Bulletin du dimanche 16 août 2026
Aujourd’hui l’Évangile nous présente une femme et sa fille qui ne sont pas identifiées. Elles n’ont pas de noms. Quand l’Évangile le fait comme cela, ça veut dire que chacun d’entre nous pourrait s’identifier à cette personne. Exemple : dans l’Évangile de saint Luc, on nous présente un riche et le pauvre Lazare. Qui est ce riche? C’est toi, c’est moi. Cette femme a un proche qui est malade. De sa fille, on ne sait rien de son prénom, ni de son âge, ni de sa maladie… c’est toi, c’est moi.
Cette femme s’adresse en premier lieu aux apôtres, et ce qui lui arrive est triste. Elle s’adresse aux disciples de Jésus et elle se fait rabrouer. Sachez qu’elle est avant tout une femme, et dimanche passé on nous a dit que Jésus a nourri 5 000 hommes sans compter les femmes et les enfants. Donc, elle aussi ne compte pas ici. Pire que cela, elle est une étrangère et d’une autre religion. Réaction des apôtres c’est de la faire taire tout comme ils ont fait pour l’aveugle-né. Elle les ennuie. Elle les dérange. C’est pourquoi, au lieu de demander à Jésus d’exaucer sa demande, ils lui demandent de la renvoyer.
Pauvres disciples. Et si cette femme représentait l’humanité et si sa fille représentait les nouvelles générations qui ne trouvent pas leur place dans notre société. Qu’est-il de Jésus? Jésus, au lieu de rabrouer ses disciples, il va dans leur sens. Il en rajoute au plan de l’exclusion. Il dit clairement qu’il n’est pas là pour les gens de l’espèce de la femme. « Je n’ai été envoyé qu’aux brebis perdues de la maison d’Israël ». C’est comme ils ne sont d’ailleurs pas des hommes ces non-juifs. Jésus de poursuivre en disant : « Il n’est pas bien de prendre le pain des enfants et de le jeter aux petits chiens ».
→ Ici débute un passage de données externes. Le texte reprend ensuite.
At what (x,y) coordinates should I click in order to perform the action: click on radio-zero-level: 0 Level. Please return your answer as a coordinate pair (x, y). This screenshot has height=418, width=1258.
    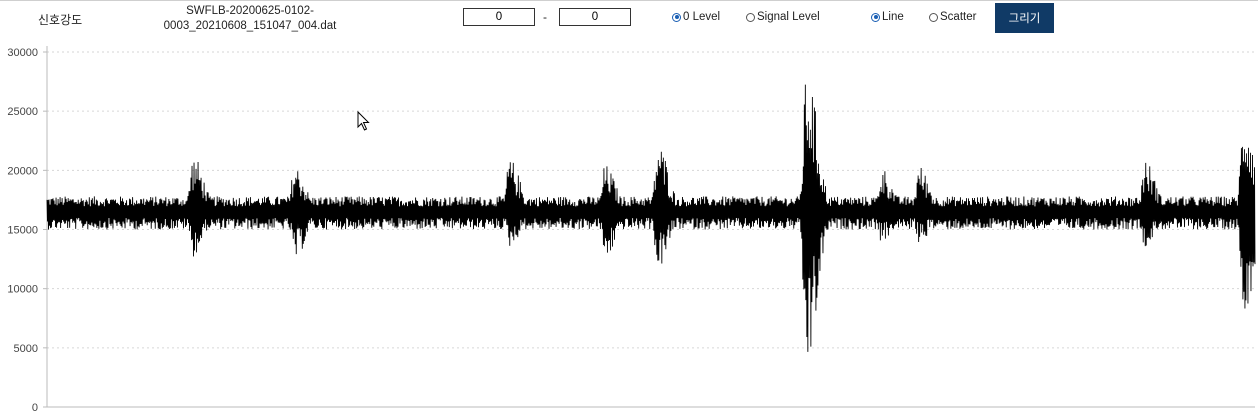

Même si le diminutif donne une nuance de tendresse, les petits chiens restent des chiens. En clair, Jésus la traite de chienne! Il ne vaut pas mieux que son entourage. À la place de cette femme, je me serais découragé cinquante fois. J’aurais haussé les épaules et je serais parti. Au contraire, la femme ne jette pas l’éponge. Elle accueille les paroles qui lui sont dites et elle s’empare de cette image pour la pousser dans son sens. « Oui, Seigneur, mais justement les petits chiens mangent les miettes qui tombent de la table de leurs maîtres », les miettes de Dieu c’est toujours Dieu. En entrant dans le jeu de Jésus, elle le pousse à poser ce geste de guérison. Grâce à sa persévérance, elle a réussi à convaincre Jésus à faire un miracle. Saviez-vous que, à part Marie aux noces de Cana, elle est la seule qui a forcé Jésus à faire un miracle.
Alors qu’aujourd’hui, tant de personnes souffrent d’être exclues, rabrouées, rejetées, critiquées, de la part de bien des milieux et aussi des milieux d’Église, que cette Cananéenne inconnue, anonyme, nous donne courage de vouloir jusqu’au bout, de désirer jusqu’au bout, de ne surtout pas nous décourager, et d’insister, d’insister envers et contre tout. « Femme, grande est ta foi, qu’il te soit fait selon ton désir ».